Questões do material:
(a) Reproduza um trecho do texto sobre o ebola, começando nas palavras "A organização Médicos" e parando depois de "Fronteiras no Brasil.".
(b) Responda com base no texto sobre o ebola:
(i) Segundo o texto, com que intenção essas medidas costumam ser propostas?
(ii) Em que ano a organização Médicos Sem Fronteiras ganhou o Prêmio Nobel da Paz?
(iii) Que doença a organização tratava na África quando o surto de ebola começou?
(c) Explique, por favor, em uma a três frases, por que, segundo o texto sobre o ebola, essas medidas fazem mais mal do que bem.

-------- Texto de leitura --------

Essas medida são, muitas vezes, propostas com boas intenções – a tentativa de evitar espalhar um vírus perigoso. O problema é que elas fazem mais mal do que bem. Além de comprometer os direitos individuais das pessoas, dificulta o trabalho de quem realmente está fazendo algo para enfrentar o ebola.

A organização Médicos Sem Fronteiras é uma das mais respeitadas no trabalho voluntário de saúde no mundo, a ponto de ter ganhado o Prêmio Nobel da Paz em 1999. A organização já estava na África quando o surto de ebola começou, tratando pacientes de malária, e rapidamente passou a tratar os doentes do ebola. Segundo a MSF, a reação exagerada ao vírus compromete o trabalho da organização. "Colocar em quarentena todos os profissionais de saúde que retornam da África Ocidental é, por consenso médico e segundo a evidência científica, uma resposta desnessária e desmedida", diz Maria Rodrigues Rado, diretora da unidade médica de Médicos Sem Fronteiras no Brasil.

-------- Dados fornecidos --------

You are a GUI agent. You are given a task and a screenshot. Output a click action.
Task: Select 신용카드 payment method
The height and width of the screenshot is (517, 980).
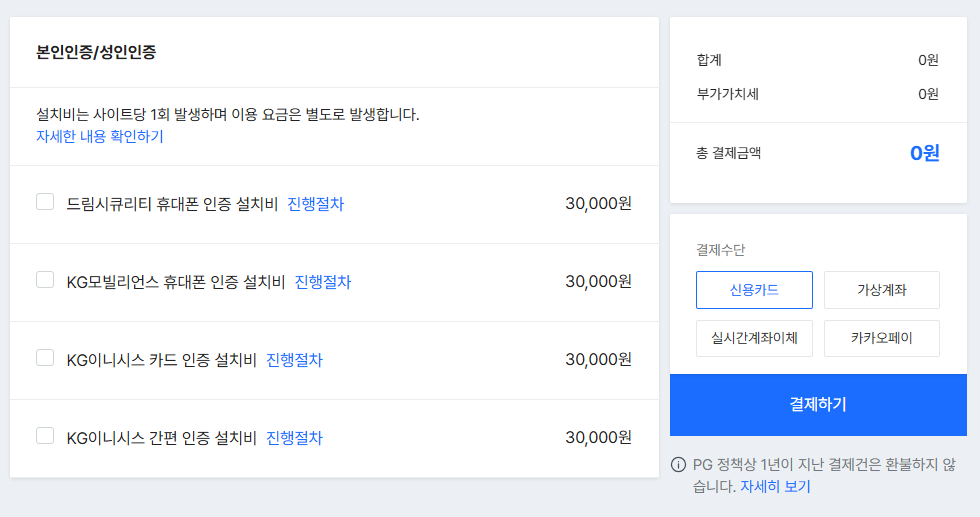[754, 290]
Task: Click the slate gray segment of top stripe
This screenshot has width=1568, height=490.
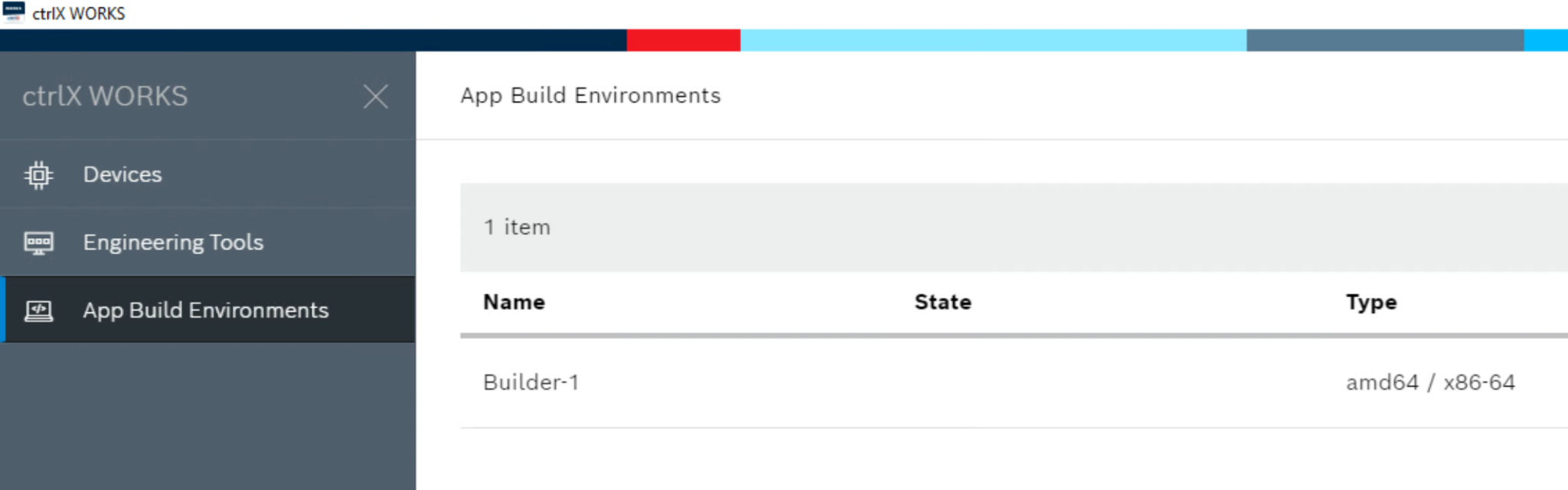Action: click(x=1384, y=40)
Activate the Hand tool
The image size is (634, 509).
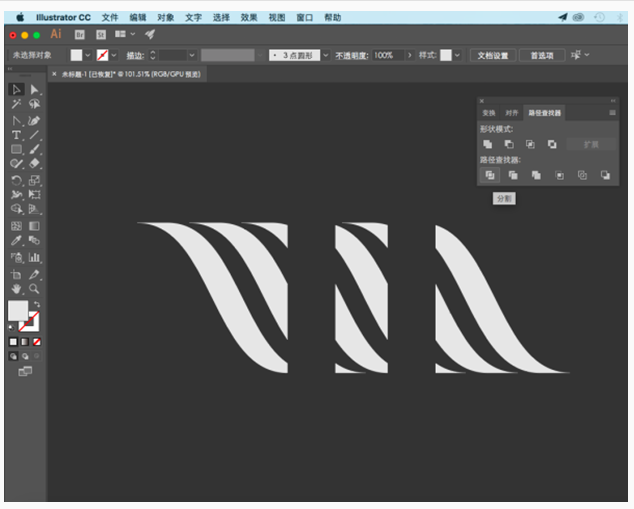(17, 288)
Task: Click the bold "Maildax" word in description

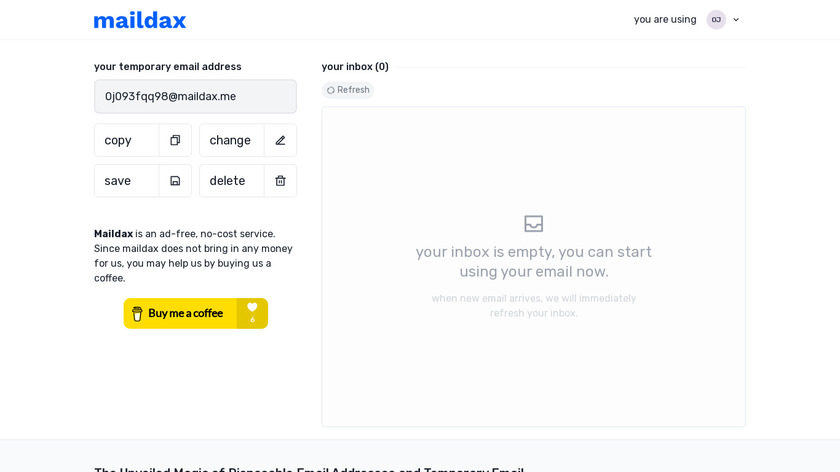Action: click(113, 234)
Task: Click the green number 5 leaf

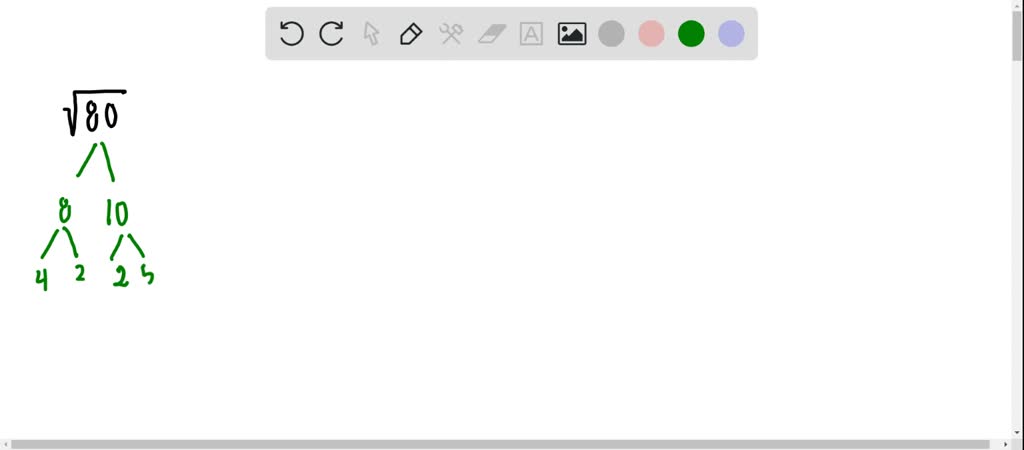Action: [148, 276]
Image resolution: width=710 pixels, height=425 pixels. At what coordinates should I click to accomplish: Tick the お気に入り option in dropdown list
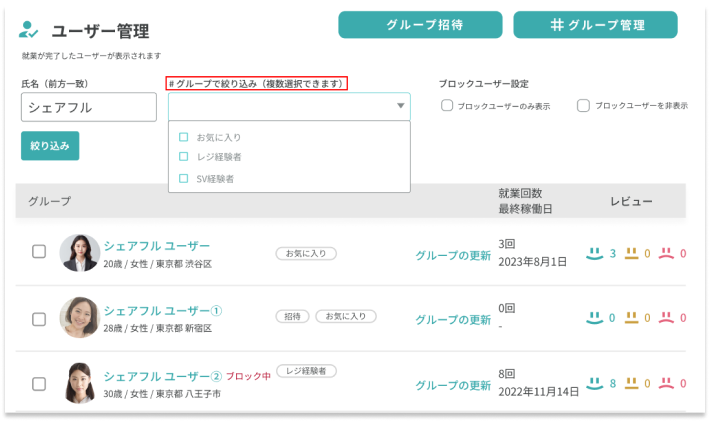point(183,137)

--------

Resultados esperados:
(a)
A organização Médicos Sem Fronteiras é uma das mais respeitadas no trabalho voluntário de saúde no mundo, a ponto de ter ganhado o Prêmio Nobel da Paz em 1999. A organização já estava na África quando o surto de ebola começou, tratando pacientes de malária, e rapidamente passou a tratar os doentes do ebola. Segundo a MSF, a reação exagerada ao vírus compromete o trabalho da organização. "Colocar em quarentena todos os profissionais de saúde que retornam da África Ocidental é, por consenso médico e segundo a evidência científica, uma resposta desnessária e desmedida", diz Maria Rodrigues Rado, diretora da unidade médica de Médicos Sem Fronteiras no Brasil.

(b)
(i) Com a intenção de evitar espalhar um vírus perigoso.
(ii) Em 1999.
(iii) Malária.

(c) Porque, além de comprometerem os direitos individuais das pessoas, elas dificultam o trabalho de quem realmente está fazendo algo para enfrentar o ebola.